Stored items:
____
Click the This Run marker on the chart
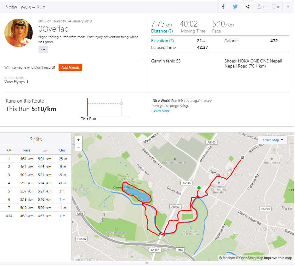 click(88, 107)
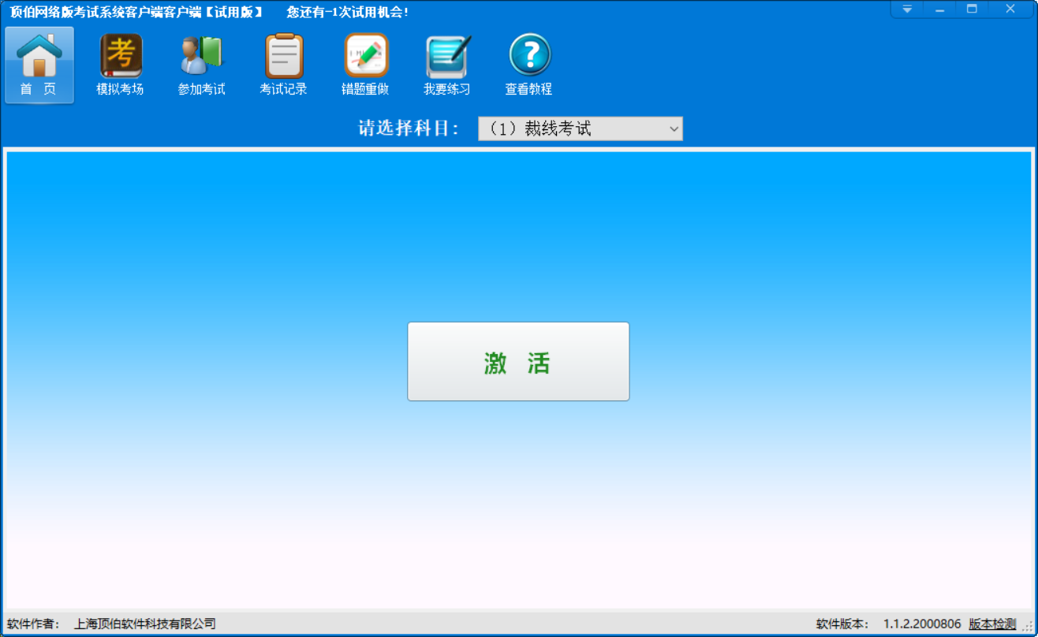Click the subject combo box arrow
The width and height of the screenshot is (1038, 637).
[674, 129]
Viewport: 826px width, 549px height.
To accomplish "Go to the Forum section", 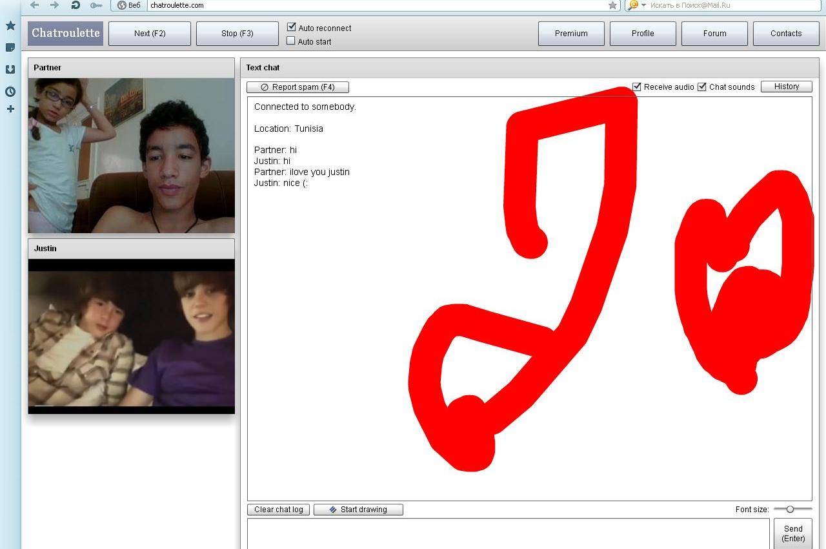I will (x=714, y=34).
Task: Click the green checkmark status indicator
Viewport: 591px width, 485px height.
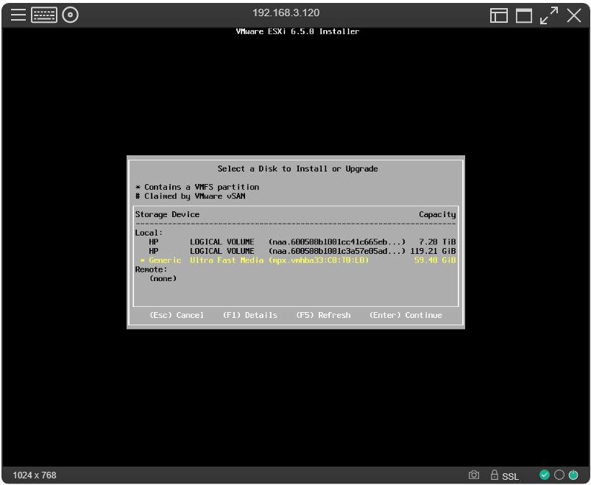Action: pyautogui.click(x=545, y=475)
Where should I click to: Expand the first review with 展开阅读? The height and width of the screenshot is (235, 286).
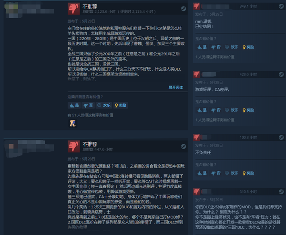coord(175,87)
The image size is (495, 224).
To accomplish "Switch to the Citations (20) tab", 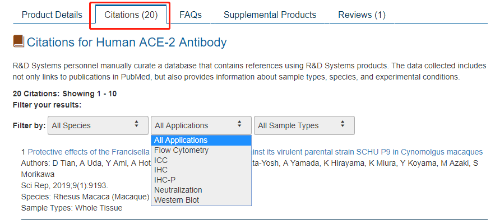I will coord(131,15).
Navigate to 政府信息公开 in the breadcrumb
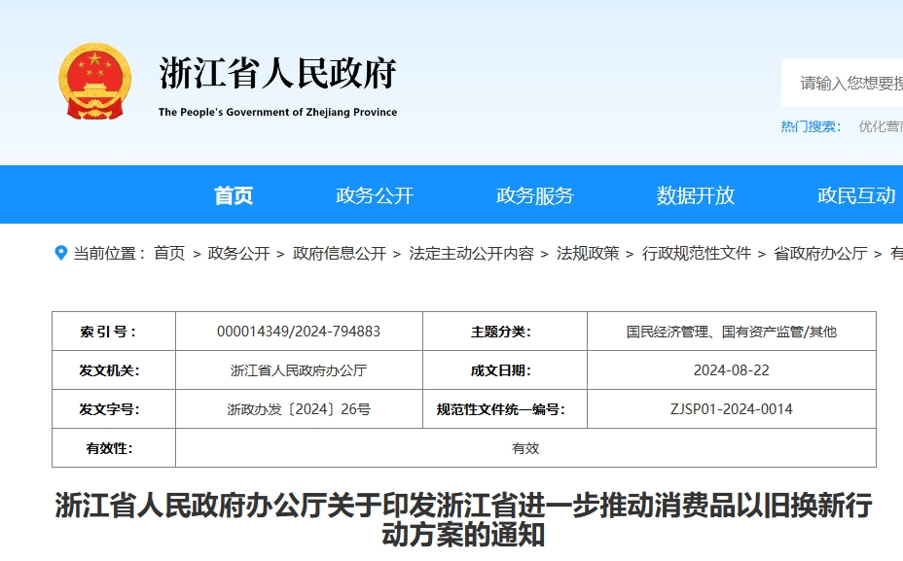This screenshot has width=903, height=561. (x=340, y=253)
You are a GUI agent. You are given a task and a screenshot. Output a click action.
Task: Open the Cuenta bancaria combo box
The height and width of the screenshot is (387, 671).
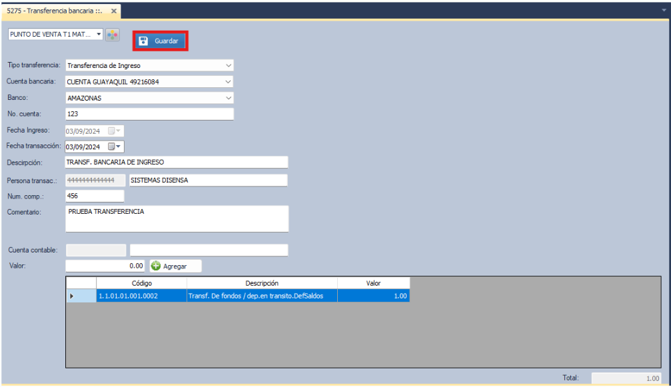(229, 82)

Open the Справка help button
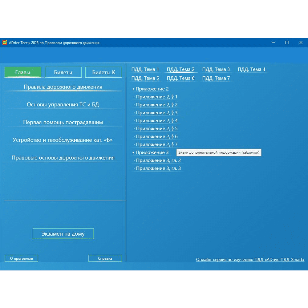pyautogui.click(x=105, y=258)
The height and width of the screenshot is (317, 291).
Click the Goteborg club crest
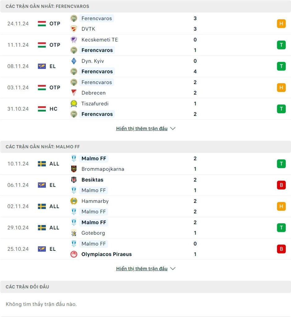point(74,233)
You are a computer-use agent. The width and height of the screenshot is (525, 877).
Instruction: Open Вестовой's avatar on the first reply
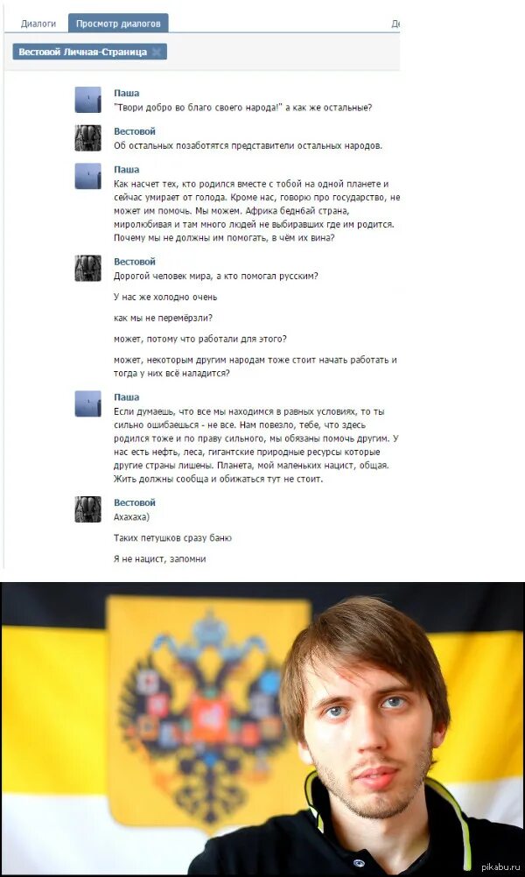(x=88, y=138)
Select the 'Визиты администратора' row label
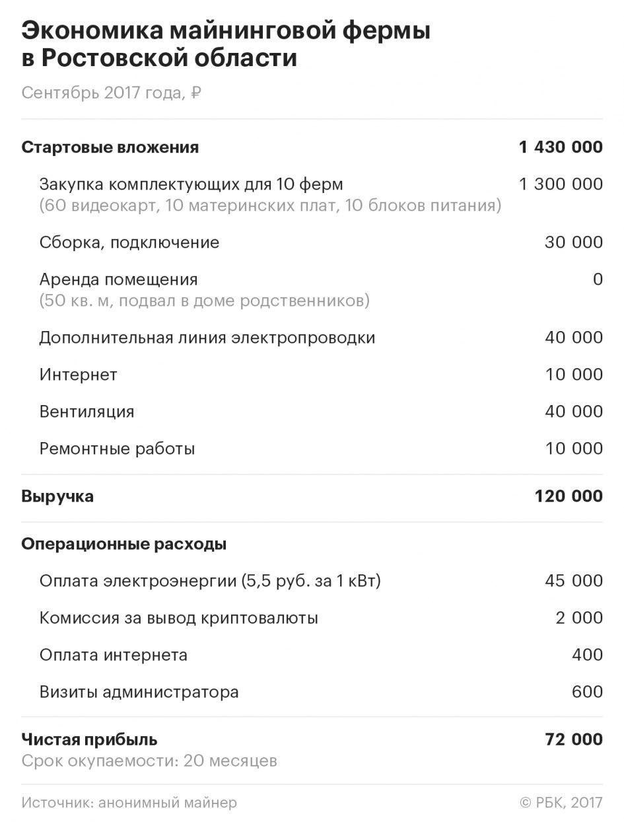 tap(139, 693)
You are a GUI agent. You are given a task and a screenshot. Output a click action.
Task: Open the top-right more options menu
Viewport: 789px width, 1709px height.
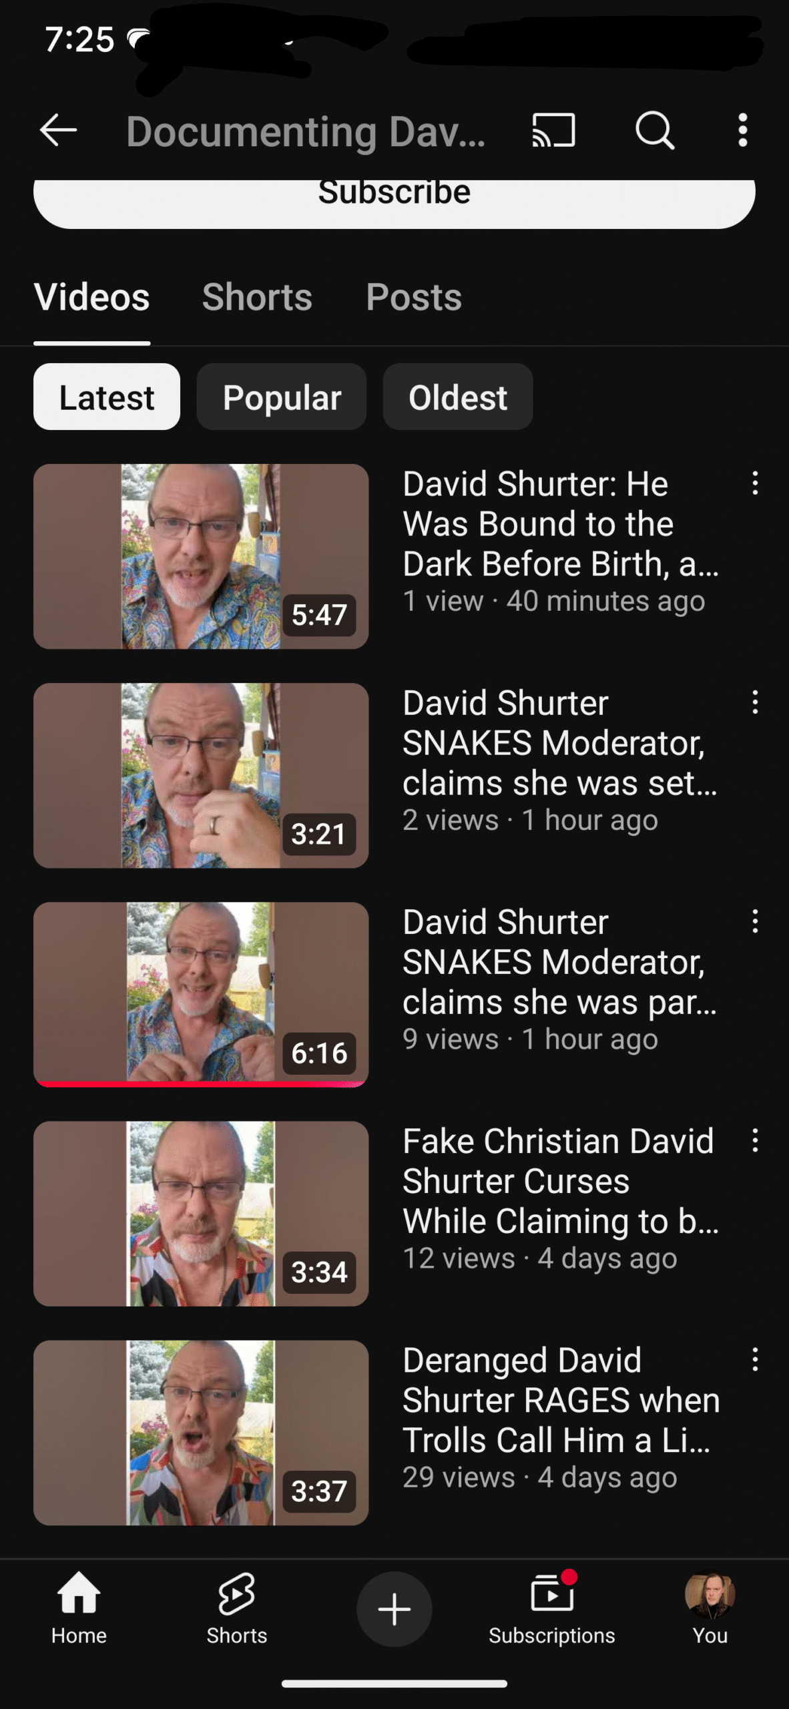[x=743, y=130]
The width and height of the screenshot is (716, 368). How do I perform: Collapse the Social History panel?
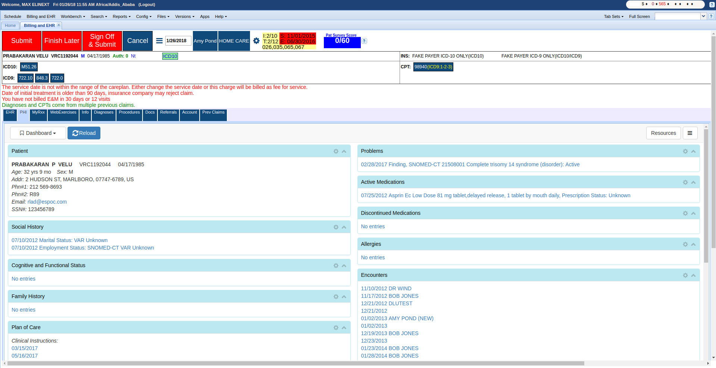[x=344, y=227]
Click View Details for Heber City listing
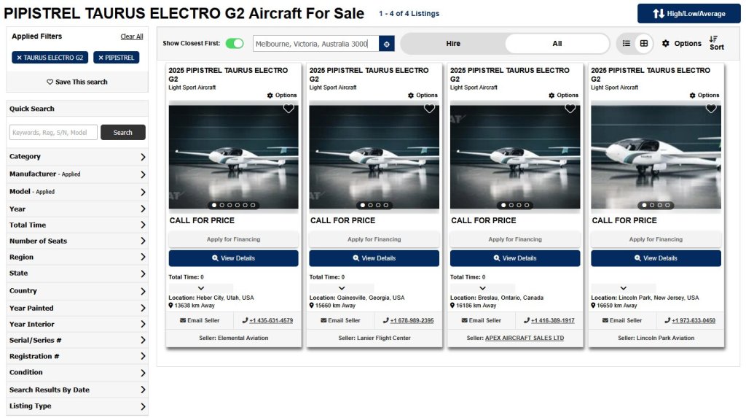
____
__Assigned task__: Exact copies of the lines from the one containing "Task: Open the top-right more options menu" through the end of the records above are required, with no pictures among them.

__Response__:
Task: Open the top-right more options menu
Viewport: 789px width, 1709px height.
[x=743, y=130]
The width and height of the screenshot is (716, 368). How do I perform: Collapse the Social History panel?
[x=344, y=227]
Click View Details for Heber City listing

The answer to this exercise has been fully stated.